News, Antara News – Cyber attacker code can inflict damage in various forms. Malware, which stands for malicious software, can steal data from systems and networks, disrupt service provisioning, encrypt data for ransom or cause service disruptions.
Threat actors can spread malware through email attachments, instant messaging or P2P file sharing services. Furthermore, they could insert it into popular programming utilities to further disperse it further.
GitHub Repository
GitHub is a vital platform for collaborative software development, making it attractive to threat actors as an attack vector. Security research teams have seen an upsurge of “repo confusion” attacks which first appeared midway through 2017. This attack involves cloning and infecting repositories, uploading them to GitHub with identical names, automatically forking them thousands of times and covertly advertising the malicious repo across various forums and apps. Unsuspecting developers using compromised repositories unwittingly activate a hidden payload that unpacks seven layers of obfuscation, extracts malicious Python code and an executable binary executable file, and begins harvesting sensitive information such as login credentials and browser cookies for transmission to an attacker’s command and control server.
Thankfully, GitHub usually deletes forked repositories within hours of upload. However, their automated detection system misses many such forks; even one percent miss-rate can leave thousands of compromised repositories still active on its platform.
Phishing Templates
With phishing attacks increasing in prevalence, it’s essential that employees can identify potential red flags through security awareness training. Use our phishing templates to evaluate the effectiveness of cybersecurity awareness among your staff by simulating domain spoofing techniques, typosquatting attacks and attack types hackers have found most successful. Each template comes complete with microlearning to reinforce specific red flags employees should look out for when responding to emails.
Clone phishing is an email-based social engineering tactic in which criminals create counterfeit emails from service providers such as Internet service providers or software vendors, convincing recipients that there is a security concern that requires them to update their information, often prompting security alerts or software update notifications with malicious links to install malware onto devices.
Brand spoofing is an increasingly prevalent scam where criminals send an email that mimics a well-known brand to collect sensitive data such as passwords or credit card numbers. Our phishing templates contain many variations of these tactics so you can create more comprehensive tests.
Fake GitHub Accounts
Threat actors have employed over 3,000 fake GitHub accounts to operate a malware distribution-as-a-service known as Stargazers Ghost Network and spread information-stealing malware such as Atlantida Stealer, Rhadamanthys Lumma Stealer and RedLine at scale – earning attackers illicit profits of $100k or more each year.
Threat actors forged a network of accounts and Twitter profiles claiming to be security researchers for an imaginary firm called High Sierra Cyber Security, even using headshots of real security researchers from companies such as Rapid7 as evidence of this scam.
By creating fake accounts and posting malicious repositories and links on GitHub, PyPI, and npm, this threat actor promoted malicious repositories and links that targeted software supply chain attacks. When someone clicked to download a malicious repository they were directed to a compromised WordPress website which served an HTML Application (HTA) file with VBScript code; this code then launched two PowerShell scripts which deployed Atlantida Stealer on victim systems.
Malware Spread
Cybercriminals utilize malware to gain unauthorized access and undermine computer systems. They do this by stealing confidential data, corrupting files and programs, disabling systems or initiating DDoS attacks.

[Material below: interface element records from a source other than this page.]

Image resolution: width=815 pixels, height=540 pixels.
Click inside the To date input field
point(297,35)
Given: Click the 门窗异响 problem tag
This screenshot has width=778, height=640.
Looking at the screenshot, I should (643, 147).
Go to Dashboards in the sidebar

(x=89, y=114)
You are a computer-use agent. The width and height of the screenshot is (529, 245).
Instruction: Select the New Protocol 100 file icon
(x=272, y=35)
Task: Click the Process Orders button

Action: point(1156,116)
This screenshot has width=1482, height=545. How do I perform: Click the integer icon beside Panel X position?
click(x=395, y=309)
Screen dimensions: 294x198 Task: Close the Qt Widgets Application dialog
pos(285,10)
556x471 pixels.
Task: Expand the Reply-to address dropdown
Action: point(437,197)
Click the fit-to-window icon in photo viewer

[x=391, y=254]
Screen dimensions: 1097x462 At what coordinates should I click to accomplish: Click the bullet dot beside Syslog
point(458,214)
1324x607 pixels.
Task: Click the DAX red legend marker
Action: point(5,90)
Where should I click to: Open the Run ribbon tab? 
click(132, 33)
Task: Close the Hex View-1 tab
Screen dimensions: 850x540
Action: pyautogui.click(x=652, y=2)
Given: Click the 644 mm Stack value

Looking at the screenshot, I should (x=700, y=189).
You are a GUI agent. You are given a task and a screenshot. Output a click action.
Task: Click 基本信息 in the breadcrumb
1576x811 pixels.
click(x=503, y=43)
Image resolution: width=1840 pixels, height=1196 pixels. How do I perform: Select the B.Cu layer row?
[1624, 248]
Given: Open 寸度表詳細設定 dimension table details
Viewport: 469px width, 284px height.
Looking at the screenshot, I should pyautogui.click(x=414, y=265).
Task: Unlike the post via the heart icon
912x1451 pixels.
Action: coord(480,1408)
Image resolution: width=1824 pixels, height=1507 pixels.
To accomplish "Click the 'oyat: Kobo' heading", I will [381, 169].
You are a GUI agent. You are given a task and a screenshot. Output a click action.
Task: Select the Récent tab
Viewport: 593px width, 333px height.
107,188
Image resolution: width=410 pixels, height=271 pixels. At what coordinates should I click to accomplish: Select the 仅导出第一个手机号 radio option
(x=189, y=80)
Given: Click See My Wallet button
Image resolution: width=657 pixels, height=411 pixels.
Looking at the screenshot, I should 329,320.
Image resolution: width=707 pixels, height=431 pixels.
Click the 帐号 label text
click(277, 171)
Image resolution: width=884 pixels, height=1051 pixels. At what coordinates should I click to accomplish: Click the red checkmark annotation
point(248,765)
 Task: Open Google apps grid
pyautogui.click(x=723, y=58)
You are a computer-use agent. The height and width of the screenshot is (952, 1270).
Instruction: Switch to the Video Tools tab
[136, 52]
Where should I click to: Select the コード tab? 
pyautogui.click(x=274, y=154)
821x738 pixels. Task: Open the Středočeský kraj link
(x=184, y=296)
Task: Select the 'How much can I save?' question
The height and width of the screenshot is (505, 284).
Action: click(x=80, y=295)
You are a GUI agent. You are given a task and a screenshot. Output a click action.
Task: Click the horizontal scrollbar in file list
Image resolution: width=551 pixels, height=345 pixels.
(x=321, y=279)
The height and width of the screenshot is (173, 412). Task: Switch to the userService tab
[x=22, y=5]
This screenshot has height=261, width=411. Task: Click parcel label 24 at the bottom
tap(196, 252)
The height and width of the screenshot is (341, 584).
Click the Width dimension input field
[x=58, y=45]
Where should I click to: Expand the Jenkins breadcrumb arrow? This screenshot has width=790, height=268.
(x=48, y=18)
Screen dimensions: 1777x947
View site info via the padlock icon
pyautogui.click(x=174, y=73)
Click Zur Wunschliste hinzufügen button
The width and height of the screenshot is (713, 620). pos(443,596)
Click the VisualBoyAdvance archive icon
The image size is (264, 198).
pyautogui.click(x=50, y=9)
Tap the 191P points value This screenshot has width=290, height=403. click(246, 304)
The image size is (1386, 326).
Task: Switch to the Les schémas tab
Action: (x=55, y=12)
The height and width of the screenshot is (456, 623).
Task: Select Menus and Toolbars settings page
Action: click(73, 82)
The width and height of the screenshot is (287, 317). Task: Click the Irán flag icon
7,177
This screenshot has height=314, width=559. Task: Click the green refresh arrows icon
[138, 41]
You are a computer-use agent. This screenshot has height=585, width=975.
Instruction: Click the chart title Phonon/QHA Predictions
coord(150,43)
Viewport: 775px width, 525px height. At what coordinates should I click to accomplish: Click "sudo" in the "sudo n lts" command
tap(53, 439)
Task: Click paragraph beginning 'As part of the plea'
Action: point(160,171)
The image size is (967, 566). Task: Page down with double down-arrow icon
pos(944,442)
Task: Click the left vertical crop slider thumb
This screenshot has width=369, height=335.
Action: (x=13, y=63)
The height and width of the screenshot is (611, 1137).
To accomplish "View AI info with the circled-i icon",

Cybercriminals have long used social media and compromised websites as platforms for dispersing malware, using deceptive email chains or other techniques to convince employees into clicking malicious links or downloading suspicious files. Modern organizations require cybersecurity software and protocols that block such threats before they reach employee inboxes.
GitHub has been used as an outlet for malicious repositories, including the Mirai botnet that launched massive DDoS attacks during the COVID-19 pandemic. This threat will only increase as more devices connect without thought given to network security. Organizations should follow NCSC guidance on protecting their business against malware infections as well as mitigation actions should an infection take place, including backing up data to minimize potential damage. It’s especially essential that smaller organisations consult this advice since their vulnerabilities to malware infections increase dramatically.